What you need to do: A faithful copy is required of the lines from the top of the entries through the line that contains "[Mi cuenta] (120, 8)", both included, with no pictures.

Listed records:
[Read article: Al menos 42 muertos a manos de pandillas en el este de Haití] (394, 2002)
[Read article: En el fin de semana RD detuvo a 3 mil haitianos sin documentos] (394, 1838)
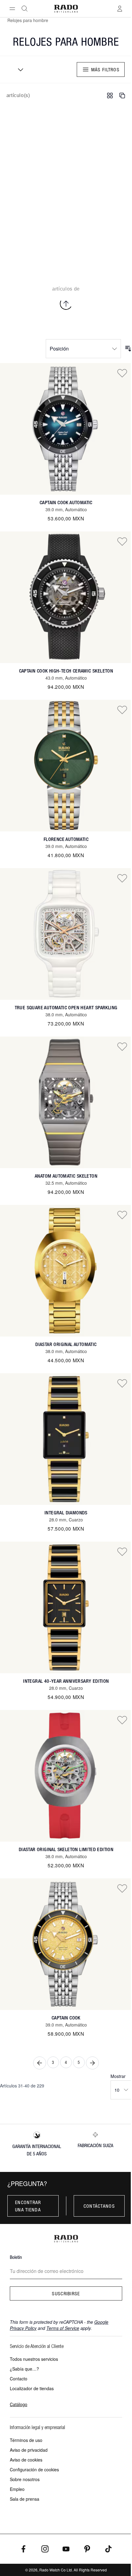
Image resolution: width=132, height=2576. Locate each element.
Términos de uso (26, 2440)
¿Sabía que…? (24, 2369)
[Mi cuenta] (120, 8)
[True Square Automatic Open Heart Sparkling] (66, 934)
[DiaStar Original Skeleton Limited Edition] (66, 1776)
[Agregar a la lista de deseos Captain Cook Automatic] (122, 373)
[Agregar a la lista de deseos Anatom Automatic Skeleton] (122, 1046)
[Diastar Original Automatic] (66, 1271)
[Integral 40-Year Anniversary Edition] (66, 1607)
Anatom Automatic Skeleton (66, 1176)
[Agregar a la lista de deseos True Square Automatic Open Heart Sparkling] (122, 878)
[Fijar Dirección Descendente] (128, 348)
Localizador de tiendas (32, 2388)
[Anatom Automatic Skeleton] (66, 1102)
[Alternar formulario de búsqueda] (24, 8)
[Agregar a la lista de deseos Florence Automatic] (122, 709)
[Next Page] (92, 2063)
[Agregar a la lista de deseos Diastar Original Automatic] (122, 1215)
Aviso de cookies (26, 2460)
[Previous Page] (39, 2063)
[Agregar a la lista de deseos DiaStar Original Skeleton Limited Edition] (122, 1720)
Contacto (18, 2378)
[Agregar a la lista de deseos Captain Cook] (122, 1888)
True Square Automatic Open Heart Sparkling (66, 1008)
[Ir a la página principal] (66, 9)
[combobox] (18, 69)
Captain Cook (66, 2018)
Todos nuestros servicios (34, 2359)
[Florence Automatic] (66, 765)
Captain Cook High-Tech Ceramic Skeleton (66, 671)
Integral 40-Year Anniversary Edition (66, 1681)
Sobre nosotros (25, 2479)
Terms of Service (62, 2328)
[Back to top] (66, 304)
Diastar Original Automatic (65, 1344)
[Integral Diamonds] (66, 1439)
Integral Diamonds (66, 1513)
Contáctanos (99, 2206)
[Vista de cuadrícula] (110, 95)
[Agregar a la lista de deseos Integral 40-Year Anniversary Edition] (122, 1551)
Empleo (17, 2489)
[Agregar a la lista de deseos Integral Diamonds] (122, 1383)
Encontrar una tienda (28, 2205)
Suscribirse (66, 2293)
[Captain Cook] (66, 1944)
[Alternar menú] (12, 8)
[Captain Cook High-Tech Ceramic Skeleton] (66, 597)
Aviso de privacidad (29, 2450)
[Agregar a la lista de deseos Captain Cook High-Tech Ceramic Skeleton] (122, 541)
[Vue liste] (122, 95)
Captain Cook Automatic (66, 502)
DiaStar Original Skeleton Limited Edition (66, 1849)
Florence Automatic (66, 839)
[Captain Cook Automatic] (66, 429)
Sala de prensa (24, 2499)
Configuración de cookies (34, 2469)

Output of the task:
[Read article: Al menos 42 muertos a manos de pandillas en el este de Haití] (394, 2002)
[Read article: En el fin de semana RD detuvo a 3 mil haitianos sin documentos] (394, 1838)
Image resolution: width=132, height=2576. Locate each element.
Términos de uso (26, 2440)
¿Sabía que…? (24, 2369)
[Mi cuenta] (120, 8)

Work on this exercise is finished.